• **Extrait du document**:

La relation élus-cadres dirigeants est un élément clé qui fait partie intégrante de la fonction publique territoriale. « C'est le moteur du fonctionnement d'une collectivité et des politiques locales », pour Raphaëlle Pointereau, directrice de l'Inet et directrice générale adjointe du CNFPT, en préambule des 28e Entretiens territoriaux de Strasbourg (ETS), le grand raout annuel des managers territoriaux organisé par le CNFPT et l’école des cadres territoriaux qu’il chapeaute, l’Inet (Institut national des études territoriales, l’équivalent de ENA/INSP aujourd’hui pour le versant territorial).

Facteur de stabilité... ou d'instabilité

Facteur de stabilité... ou d'instabilité, un binôme maire-directeur général des services (DGS) ou secrétaire générale de mairie (SGM) est une relation complexe que même les plus concernés ont du mal à définir. Et pour cause, s'il s'agit d'une relation professionnelle, celle-ci repose sur une relation humaine, en face à face, qualifiée parfois de binôme, de tandem, de duo, de couple, de partenariat, etc. Le politologue, psychanalyste et professeur émérite à l’Université de Strasbourg, Philippe Breton, remet dans le contexte : « Dans l'Antiquité, le magistrat assurait à la fois le rôle politique et l'administration. » De là provient peut-être la difficulté de définir cette relation si particulière.

• **Matériel fourni**:
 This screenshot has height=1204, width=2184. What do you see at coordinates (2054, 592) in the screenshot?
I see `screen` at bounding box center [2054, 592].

• **Tâches à réaliser**:
A) Recopiez le passage du texte sur la relation élus-cadres dirigeants qui commence aux mots « La relation élus-cadres » et s'arrête après « le versant territorial). ».
B) Reprenez le texte sur le lien entre élus et cadres dirigeants territoriaux après sa dernière phrase et écrivez-en la suite.

• **Réponses par tâche**:
A)
La relation élus-cadres dirigeants est un élément clé qui fait partie intégrante de la fonction publique territoriale. « C'est le moteur du fonctionnement d'une collectivité et des politiques locales », pour Raphaëlle Pointereau, directrice de l'Inet et directrice générale adjointe du CNFPT, en préambule des 28e Entretiens territoriaux de Strasbourg (ETS), le grand raout annuel des managers territoriaux organisé par le CNFPT et l’école des cadres territoriaux qu’il chapeaute, l’Inet (Institut national des études territoriales, l’équivalent de ENA/INSP aujourd’hui pour le versant territorial).

B)
La dissociation des rôles se superpose à une dissociation temporelle qui revient à devoir faire preuve de « bilinguisme » pour Valentin Rabot, vice-président de l'Eurométropole de Strasbourg (522670 habitants, Bas-Rhin, 33 communes), chargé du personnel, de la politique des ressources humaines et du dialogue social. « Les élus sont sur du court terme quand l'administration s'inscrit dans du long terme, mais les deux doivent partager la stratégie. Il faut arriver à comprendre la langue de l'autre, dans la confiance et le respect. » Ainsi que dans « la reconnaissance mutuelle », de l'élu vers le cadre, mais aussi, du cadre vers l'élu, ce qui « est trop peu souvent le cas », estime l'élu qui conseille de tenir des points réguliers et de remettre de « l'émotion, de la vulnérabilité, et une forme d'humilité » dans cette relation.

Ne pas se taire

Renforcer le dialogue élus/dirigeants constitue en tout cas un levier d’efficience de l’action publique. « L’administration est là pour mettre en œuvre le projet politique », rappelle Murielle Fabre, maire de Lampertheim, vice-présidente de l’Eurométropole de Strasbourg, chargée de la Culture, secrétaire générale de l’AMF et ancienne directrice générale des services en collectivité. Autant donc bien s’entendre.

Mais bien s’entendre ne signifie « pas se taire », estime Patrick Pincet, DGS de la ville de Lille. Le DG « doit tout dire à son maire et en a même le devoir, y compris quand il s’agit de lui dire qu’il fait une bêtise. Mais il faut le faire en tête à tête pour ne pas remettre en cause son autorité ». Un point de vue partagé par Murielle Fabre : « J’attends de l’administration qu’elle dise ce qu’elle a à dire. J’attends de la transparence et de la sincérité. En cas de désaccord, j’attends qu’elle me dise pourquoi, ses arguments. Et ensuite on dialogue. » Si les arguments sont pertinents, Murielle Fabre assure qu’elle peut alors changer d’avis car « ce que l’on partage avec les agents, c’est l’utilité [de l’action publique] pour les habitants ».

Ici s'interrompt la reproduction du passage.